というのは、スキーをやるとどういう事になるかと言うと、スキー技術を獲得するため、スキーのゲレンデに通うようになってしまいます。

岩登りを始めると、岩をやるために岩のゲレンデに通うようになってしまうのと同じですね。

要するにスキー技術の獲得や岩登り技術の獲得のために山に行く時間がなくなり、山に行かなくなるのです。

アリがちなのは、夏は岩に通い、冬はスキーに通うパターン…すると、もう、山登りをしなくなり、山で朝日を見たり、星を眺めたり、テント泊したり、という楽しみはなくなってしまいます。

こうした危険があるのは、フリークライミング、スキー(バックカントリー)、そしてアイスクライミングですね。

元々は山に登るための技術だったものが、そもそもの動機とかけ離れてしまって、一つの技術局面だけがクローズアップされる、ということになり、専門化が進んだ、とも言えますが、その実態は、単純に山を見ていないで技術習得にアップアップ、とも言えます。

山に興味が薄れ、自己スキルのUPのみに興味の対象を絞り込まれてしまう・・・のは、現代の一つの病理とも言えるかもしれません。

現代人と言えば、人間中心の世界観…世界の中心は人間様だと誤解しているのが現代人なのですから・・・

山に行けば、人間こそが自然の一部であり、その逆ではないと分かるはずなのですが・・・。

このことは何度強調しても強調しすぎることがないように思います。
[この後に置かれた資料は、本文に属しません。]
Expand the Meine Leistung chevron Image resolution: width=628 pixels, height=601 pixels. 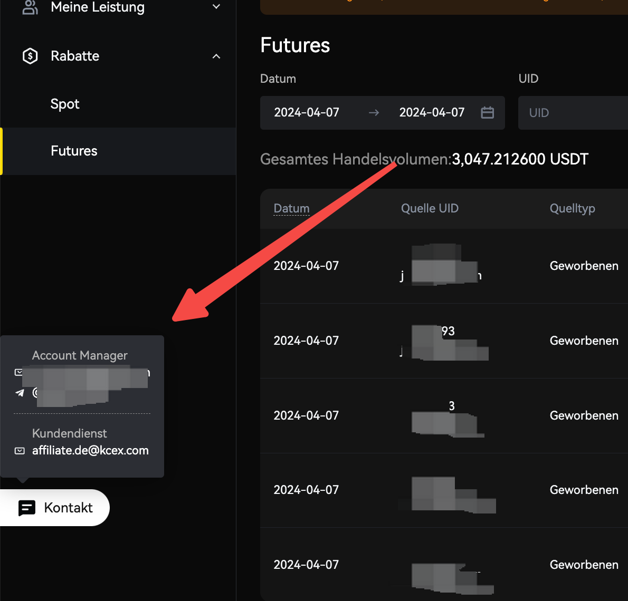pyautogui.click(x=216, y=7)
世界の主役は人間ではない。

■ 結局は山が好きかどうか

そういう意味では、登山という行為は、結局は、山が好き、かどうか…山恋、山への愛情、それだけが純粋な動機となるべきものなのかもしれません。

そこの根本が怪しくなってしまっているのが、中高年者の登山ブームで、それは山が好きだから山に行くのではない人が多いことから分かります。 

彼らが山好きでないことがなぜ分かるのか?と言うと、やはり山を知ろうという姿勢というのは、計画を立てる、というところから現れるからです。

連れて行ってもらう登山には山を知りたいという動機が欠けているような気がします。一回や二回ではなくて、自分で行ける山にも行かないで、ツアーに流れるのは、違う動機が働いているからでしょう。色々な山が合ってもいいですが、山の愉しみの大きな部分を占める山企画・・・計画立てるのは山好きならとても楽しいワクワクするプロセスです。

山を飛び回る原動力の源が、山恋ではない…らしい。

それは、私が近年山を始めたところだというある中高年男性から聞いた驚きの一言が裏付けるのでした…

「山なんてどこでもいいんですよ」

まさに「100の山に100の喜びあり」とした感性と全く反対を行くのではないでしょうか…

このような状況に陥ってしまっている山の世界…なんとも悲しい状況ですね。